Your answer must be an exact copy of the records below.

- Opening Delimiter -

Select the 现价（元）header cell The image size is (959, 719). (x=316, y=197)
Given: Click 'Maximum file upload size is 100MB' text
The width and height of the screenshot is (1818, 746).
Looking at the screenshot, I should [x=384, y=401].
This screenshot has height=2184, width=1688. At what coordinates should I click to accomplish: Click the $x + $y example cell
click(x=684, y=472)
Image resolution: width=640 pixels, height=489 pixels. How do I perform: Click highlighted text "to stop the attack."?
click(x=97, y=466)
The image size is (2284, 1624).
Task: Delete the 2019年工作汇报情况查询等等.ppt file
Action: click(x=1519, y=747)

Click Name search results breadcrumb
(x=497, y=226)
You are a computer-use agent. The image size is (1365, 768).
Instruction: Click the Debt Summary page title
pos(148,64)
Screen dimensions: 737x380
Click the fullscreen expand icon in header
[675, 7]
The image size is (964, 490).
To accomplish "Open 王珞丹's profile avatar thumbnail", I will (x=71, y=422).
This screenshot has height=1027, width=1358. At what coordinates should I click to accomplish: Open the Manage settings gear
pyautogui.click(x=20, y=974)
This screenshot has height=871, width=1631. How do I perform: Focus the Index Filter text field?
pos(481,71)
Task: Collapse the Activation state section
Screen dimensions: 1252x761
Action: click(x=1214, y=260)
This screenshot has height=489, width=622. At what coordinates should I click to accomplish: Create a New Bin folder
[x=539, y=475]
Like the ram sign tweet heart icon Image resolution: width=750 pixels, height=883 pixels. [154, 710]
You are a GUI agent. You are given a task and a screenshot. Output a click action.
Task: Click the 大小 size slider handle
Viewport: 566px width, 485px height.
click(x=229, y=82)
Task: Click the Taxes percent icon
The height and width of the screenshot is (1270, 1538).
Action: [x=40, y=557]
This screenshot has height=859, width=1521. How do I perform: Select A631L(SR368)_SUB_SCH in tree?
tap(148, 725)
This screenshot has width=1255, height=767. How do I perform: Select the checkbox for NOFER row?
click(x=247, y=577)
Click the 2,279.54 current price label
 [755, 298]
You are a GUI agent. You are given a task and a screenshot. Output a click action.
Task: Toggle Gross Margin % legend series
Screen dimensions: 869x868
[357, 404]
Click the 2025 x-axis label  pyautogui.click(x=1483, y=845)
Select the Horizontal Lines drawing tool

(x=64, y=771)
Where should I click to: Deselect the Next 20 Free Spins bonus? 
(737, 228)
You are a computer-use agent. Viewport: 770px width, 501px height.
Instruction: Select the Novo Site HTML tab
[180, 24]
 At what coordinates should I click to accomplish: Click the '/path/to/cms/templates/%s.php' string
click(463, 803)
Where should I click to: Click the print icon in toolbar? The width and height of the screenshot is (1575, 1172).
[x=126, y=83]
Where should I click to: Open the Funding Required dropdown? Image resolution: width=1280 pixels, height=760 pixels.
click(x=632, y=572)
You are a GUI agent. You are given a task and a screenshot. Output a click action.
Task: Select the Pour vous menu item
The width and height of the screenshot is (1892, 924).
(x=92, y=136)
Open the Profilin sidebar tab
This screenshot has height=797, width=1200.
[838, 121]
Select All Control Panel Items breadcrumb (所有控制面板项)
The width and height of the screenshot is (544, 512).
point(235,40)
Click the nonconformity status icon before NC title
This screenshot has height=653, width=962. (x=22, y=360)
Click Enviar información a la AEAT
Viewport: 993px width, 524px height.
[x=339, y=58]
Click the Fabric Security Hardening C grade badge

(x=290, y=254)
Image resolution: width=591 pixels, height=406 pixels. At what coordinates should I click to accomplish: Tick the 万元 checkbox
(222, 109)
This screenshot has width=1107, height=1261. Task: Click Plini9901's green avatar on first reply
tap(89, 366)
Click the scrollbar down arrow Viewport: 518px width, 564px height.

- Closing Delimiter -

### Output of the exercise
Select the 现价（元）header cell The image size is (959, 719). (x=316, y=197)
Given: Click 'Maximum file upload size is 100MB' text
The width and height of the screenshot is (1818, 746).
Looking at the screenshot, I should [x=384, y=401].
This screenshot has height=2184, width=1688. At what coordinates should I click to accomplish: Click the $x + $y example cell
click(x=684, y=472)
Image resolution: width=640 pixels, height=489 pixels. How do I perform: Click highlighted text "to stop the attack."?
click(x=97, y=466)
The image size is (2284, 1624).
Task: Delete the 2019年工作汇报情况查询等等.ppt file
Action: click(x=1519, y=747)

Click Name search results breadcrumb
(x=497, y=226)
You are a computer-use agent. The image size is (1365, 768).
Instruction: Click the Debt Summary page title
pos(148,64)
Screen dimensions: 737x380
Click the fullscreen expand icon in header
[675, 7]
The image size is (964, 490).
To accomplish "Open 王珞丹's profile avatar thumbnail", I will (x=71, y=422).
This screenshot has height=1027, width=1358. At what coordinates should I click to accomplish: Open the Manage settings gear
pyautogui.click(x=20, y=974)
This screenshot has height=871, width=1631. How do I perform: Focus the Index Filter text field?
pos(481,71)
Task: Collapse the Activation state section
Screen dimensions: 1252x761
Action: click(x=1214, y=260)
This screenshot has height=489, width=622. At what coordinates should I click to accomplish: Create a New Bin folder
[x=539, y=475]
Like the ram sign tweet heart icon Image resolution: width=750 pixels, height=883 pixels. [154, 710]
You are a GUI agent. You are given a task and a screenshot. Output a click action.
Task: Click the 大小 size slider handle
Viewport: 566px width, 485px height.
click(x=229, y=82)
Task: Click the Taxes percent icon
The height and width of the screenshot is (1270, 1538).
Action: [x=40, y=557]
This screenshot has height=859, width=1521. How do I perform: Select A631L(SR368)_SUB_SCH in tree?
tap(148, 725)
This screenshot has width=1255, height=767. How do I perform: Select the checkbox for NOFER row?
click(x=247, y=577)
Click the 2,279.54 current price label
 [755, 298]
You are a GUI agent. You are given a task and a screenshot. Output a click action.
Task: Toggle Gross Margin % legend series
Screen dimensions: 869x868
[357, 404]
Click the 2025 x-axis label  pyautogui.click(x=1483, y=845)
Select the Horizontal Lines drawing tool

(x=64, y=771)
Where should I click to: Deselect the Next 20 Free Spins bonus? 
(737, 228)
You are a computer-use agent. Viewport: 770px width, 501px height.
Instruction: Select the Novo Site HTML tab
[180, 24]
 At what coordinates should I click to accomplish: Click the '/path/to/cms/templates/%s.php' string
click(463, 803)
Where should I click to: Click the print icon in toolbar? The width and height of the screenshot is (1575, 1172).
[x=126, y=83]
Where should I click to: Open the Funding Required dropdown? Image resolution: width=1280 pixels, height=760 pixels.
click(x=632, y=572)
You are a GUI agent. You are given a task and a screenshot. Output a click action.
Task: Select the Pour vous menu item
The width and height of the screenshot is (1892, 924).
(x=92, y=136)
Open the Profilin sidebar tab
This screenshot has height=797, width=1200.
[838, 121]
Select All Control Panel Items breadcrumb (所有控制面板项)
The width and height of the screenshot is (544, 512).
point(235,40)
Click the nonconformity status icon before NC title
This screenshot has height=653, width=962. (x=22, y=360)
Click Enviar información a la AEAT
Viewport: 993px width, 524px height.
[x=339, y=58]
Click the Fabric Security Hardening C grade badge

(x=290, y=254)
Image resolution: width=591 pixels, height=406 pixels. At what coordinates should I click to accomplish: Tick the 万元 checkbox
(222, 109)
This screenshot has width=1107, height=1261. Task: Click Plini9901's green avatar on first reply
tap(89, 366)
Click the scrollbar down arrow Viewport: 518px width, 564px height.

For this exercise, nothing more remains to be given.